To use `llm_mapreduce` with OpenAI's GPT models, you need an API key. Set up an OpenAI model wrapper and initialize `MapReduceLLM` to process a large document.

#### 1. **Set up OpenAI API Key**

```bash
export OPENAI_API_KEY='your-openai-api-key'
```

#### 2. **Code Example**

```python
import openai
from llm_mapreduce.mapreduce import MapReduceLLM

# Initialize OpenAI API
openai.api_key = "your-openai-api-key"

class OpenAIModelWrapper:
    """Wrapper to make OpenAI API compatible with MapReduceLLM."""
    def __init__(self, model_name="gpt-4"):
        self.model_name = model_name

    def generate(self, query):
        response = openai.ChatCompletion.create(
            model=self.model_name,
            messages=[{"role": "user", "content": query}],
            max_tokens=500,
        )
        output_text = response.choices[0].message['content']
        return {
            "text": output_text,
            "rationale": output_text,
            "answer": output_text.split("\n")[0]  # Simple answer parsing
        }

# Initialize the wrapper and MapReduceLLM
model = OpenAIModelWrapper(model_name="gpt-4")
mapreduce_llm = MapReduceLLM(model=model, context_window=4096)

# Define the document and query
document = """Your large document text goes here..."""
query = "Summarize the key points."

# Process the document
result = mapreduce_llm.process_long_text(document, query)
print("Final Result:", result)
```

### **Configuring MapReduceLLM**

- **`context_window`**: Define the maximum chunk size based on the model’s token limit.
- **`collapse_threshold`**: Controls when chunks should be grouped and summarized in the Collapse stage.

## **Components**

### `MapReduceLLM` Class

This is the main class that implements the MapReduce process for long text handling.

#### Methods:
- **`map_stage()`**: Processes each chunk with the model.
- **`collapse_stage()`**: Summarizes mapped results when they exceed the context window.
- **`reduce_stage()`**: Aggregates collapsed results to generate the final output.

### `StructuredInfoProtocol`

Formats intermediate outputs for each chunk into a structured format with:
- **Extracted Information**: Key data relevant to the query.
- **Rationale**: Explanation of the answer based on the chunk.
- **Answer**: Intermediate answer based on extracted information.
- **Confidence Score**: Reliability of the answer to manage conflicts between chunks.

### `ConfidenceCalibrator`

Assigns a confidence score to intermediate results based on the rationale, helping resolve conflicts in the reduce stage.

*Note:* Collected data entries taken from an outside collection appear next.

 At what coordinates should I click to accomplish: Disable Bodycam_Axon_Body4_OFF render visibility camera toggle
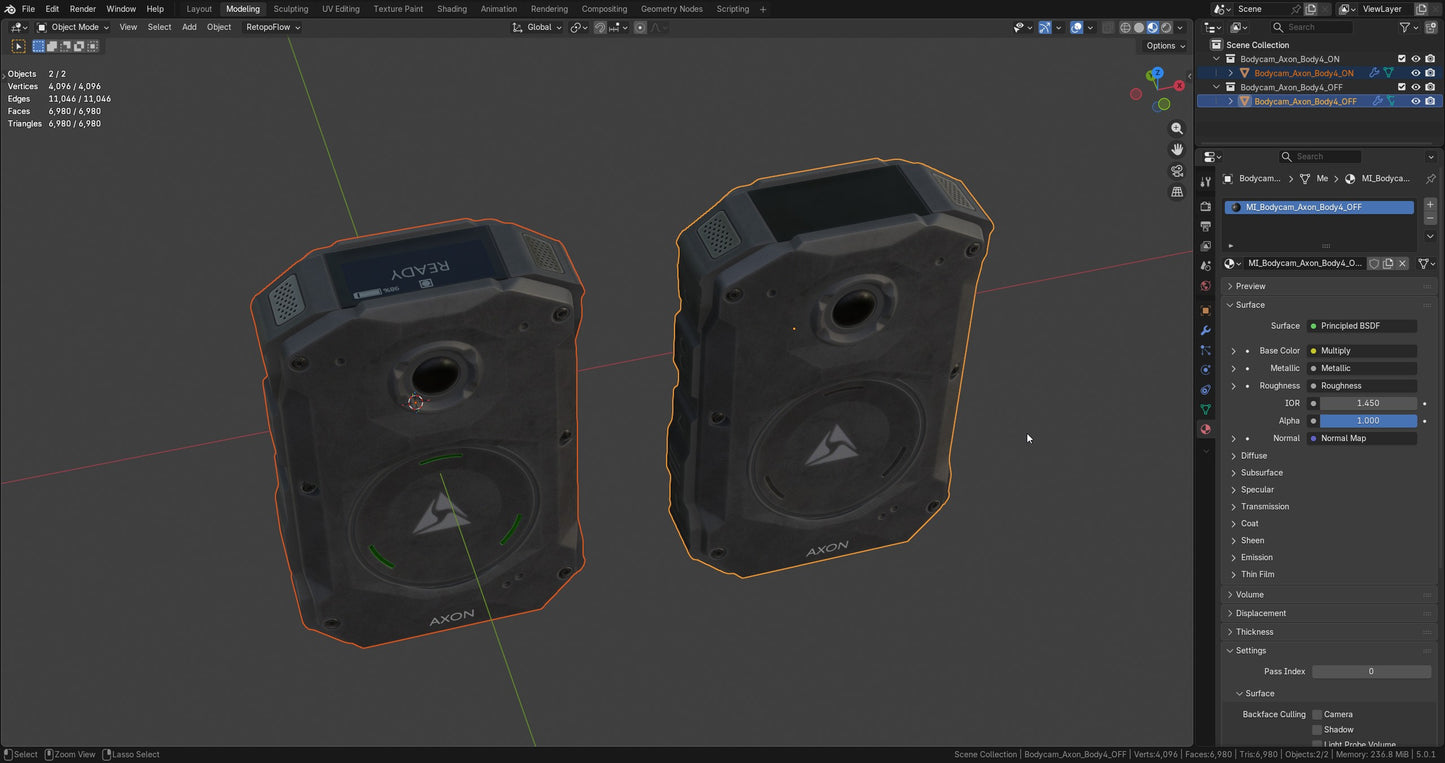1431,100
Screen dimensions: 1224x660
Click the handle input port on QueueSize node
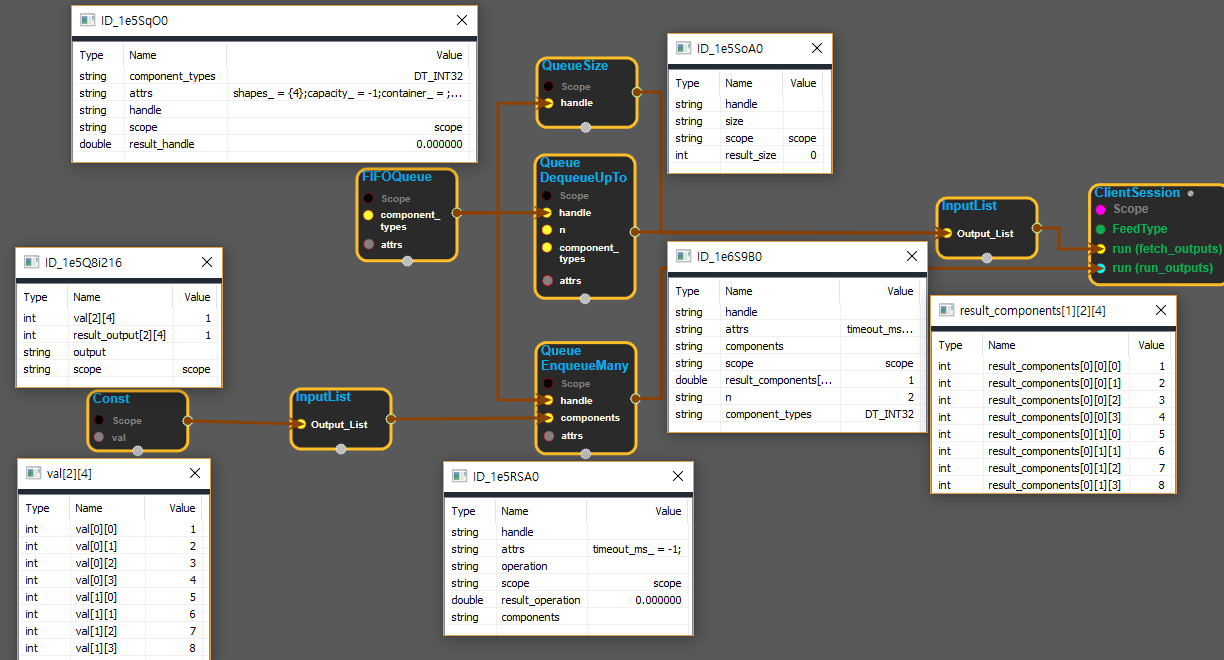[548, 103]
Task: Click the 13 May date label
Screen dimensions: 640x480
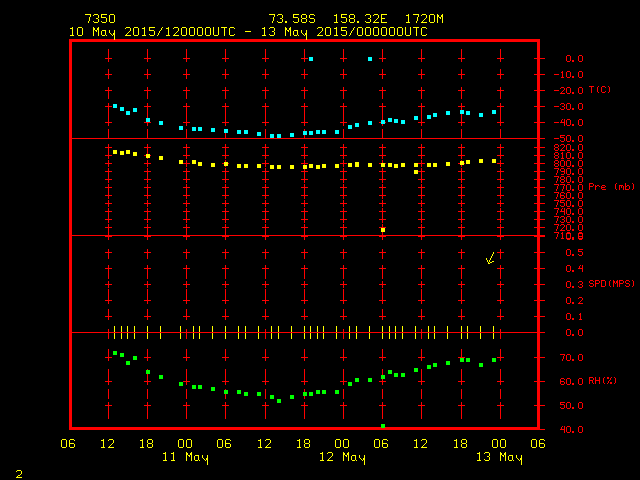Action: point(498,457)
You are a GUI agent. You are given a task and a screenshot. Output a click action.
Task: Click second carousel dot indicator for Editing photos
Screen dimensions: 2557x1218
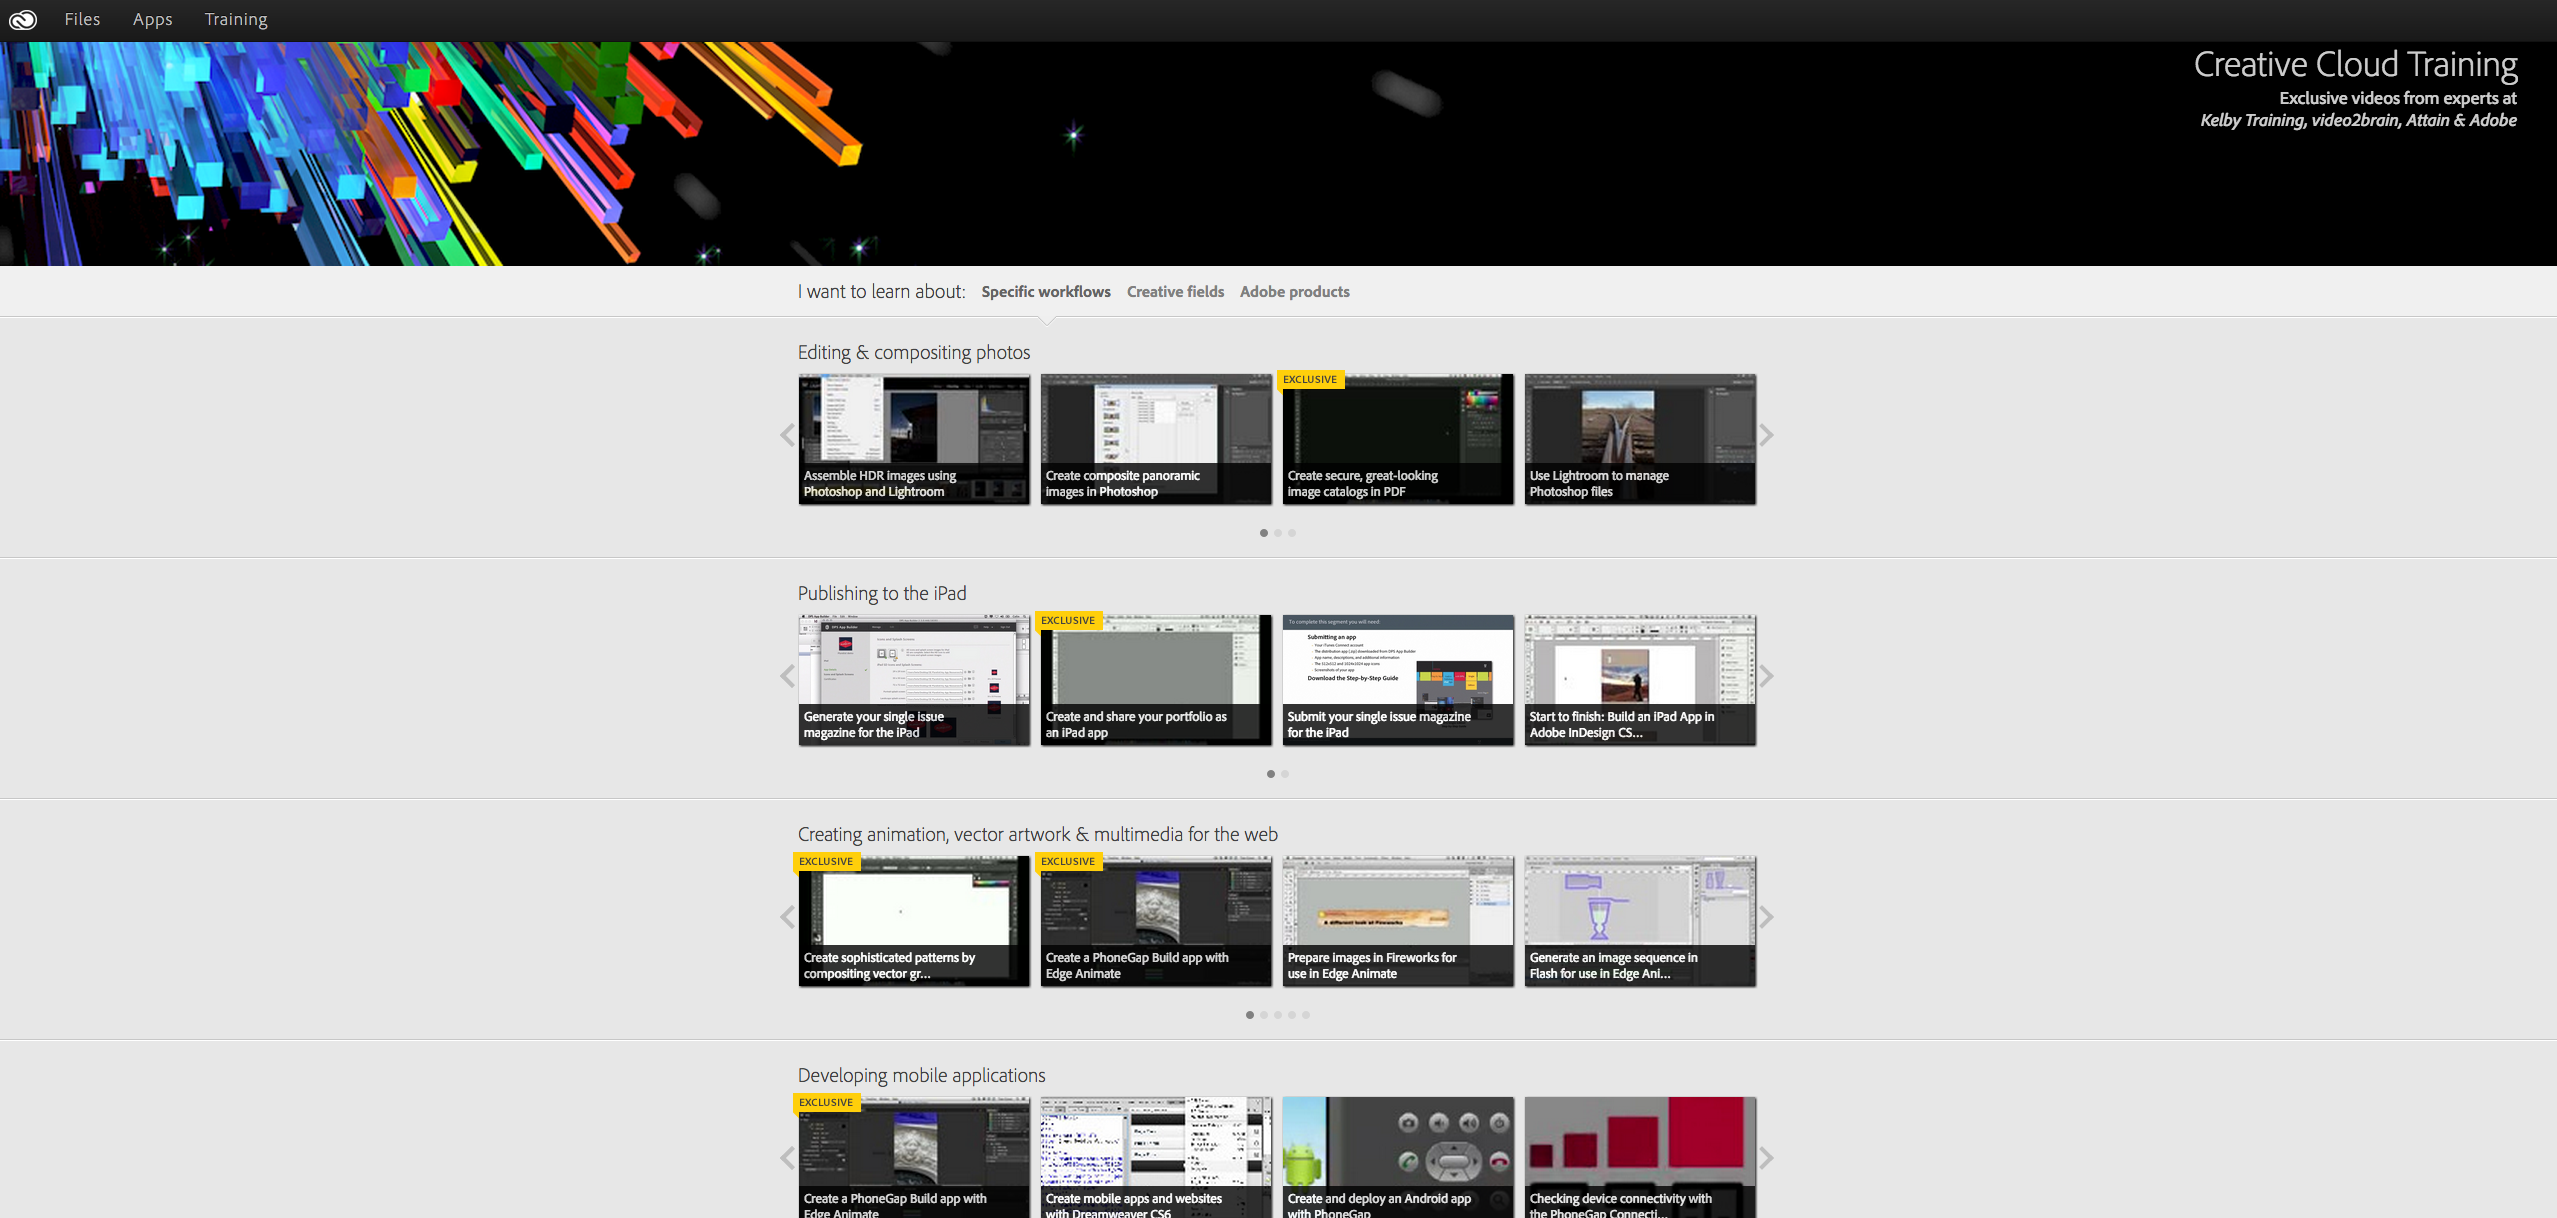[1278, 532]
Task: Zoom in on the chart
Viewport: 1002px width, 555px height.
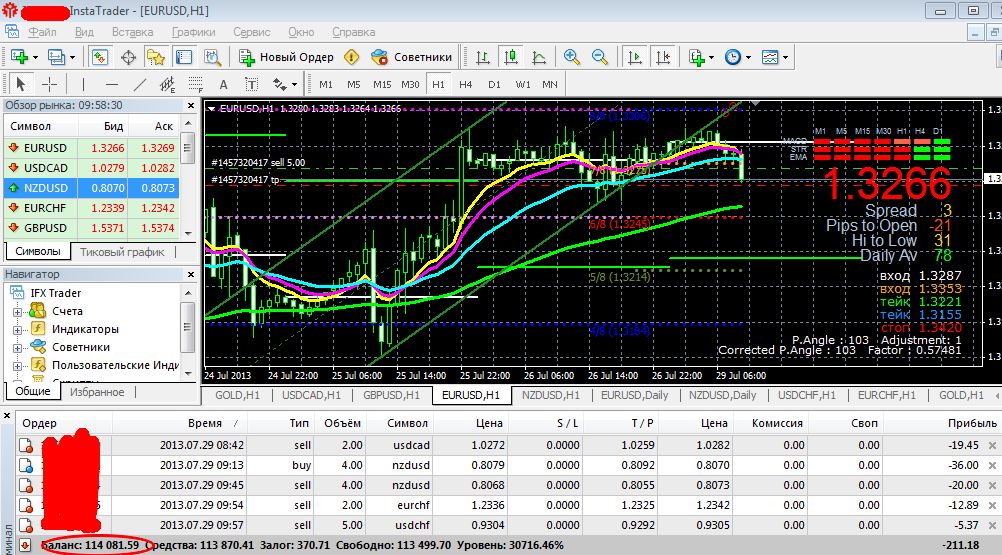Action: [x=572, y=57]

## **Example Applications**

- **Legal and Financial Analysis**: Analyze long legal documents or financial reports to extract critical insights.
- **Scientific Research**: Summarize and query large research papers or datasets.
- **Customer Support**: Summarize and analyze long histories of customer interactions.

## **Development and Contribution**

Contributions are welcome! To set up a development environment:

1. Clone the repository:
   ```bash
   git clone https://github.com/your-username/llm_mapreduce.git
   cd llm_mapreduce
   ```

2. Install dependencies:
   ```bash
   pip install -r requirements.txt
   ```

3. Run tests:
   ```bash
   pytest
   ```

### **How to Contribute**

- Fork the repository and create a new branch for your feature.
- Submit a pull request with a clear description of your changes.

## **References**

- Zhou, Z., Li, C., Chen, X., Wang, S., Chao, Y., et al. (2024). **LLM×MapReduce: Simplified Long-Sequence Processing Using Large Language Models**. arXiv preprint arXiv:2410.09342.

## **License**

This project is licensed under the MIT License - see the [LICENSE](LICENSE) file for details.